RECORDS ▸
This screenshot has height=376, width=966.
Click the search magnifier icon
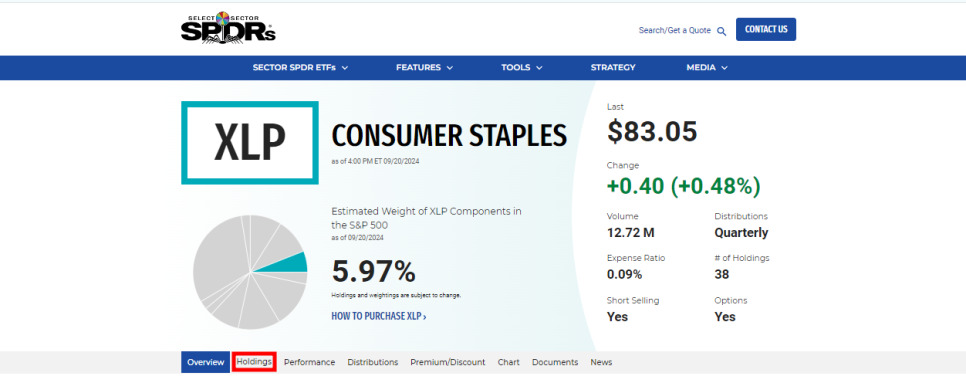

==

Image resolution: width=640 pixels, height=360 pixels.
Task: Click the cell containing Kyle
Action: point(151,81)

...

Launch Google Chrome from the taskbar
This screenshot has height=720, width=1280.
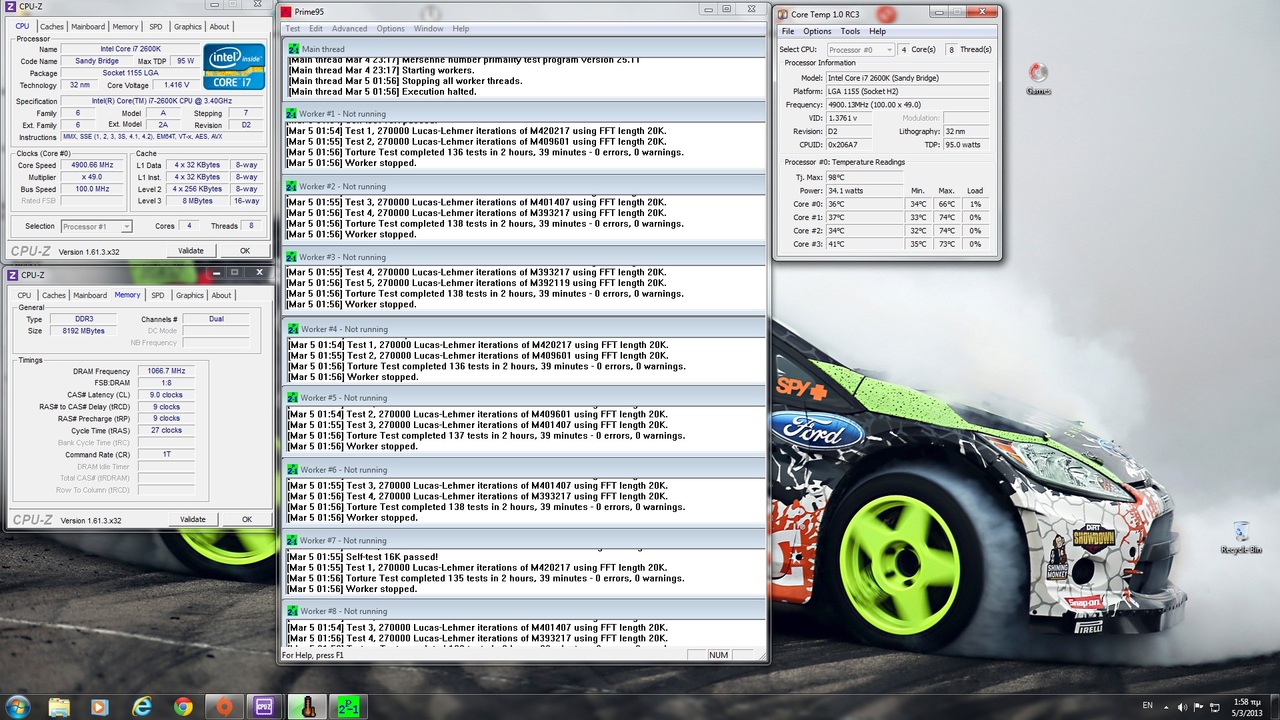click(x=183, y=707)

WHAT YOU ARE ASKED TO DO ▸ Copy the material verbatim, beginning with the line that contains "This screenshot has height=376, width=966." and ending after the line that contains "Click the search magnifier icon".

FULL SOLUTION ▸
This screenshot has height=376, width=966.
Click the search magnifier icon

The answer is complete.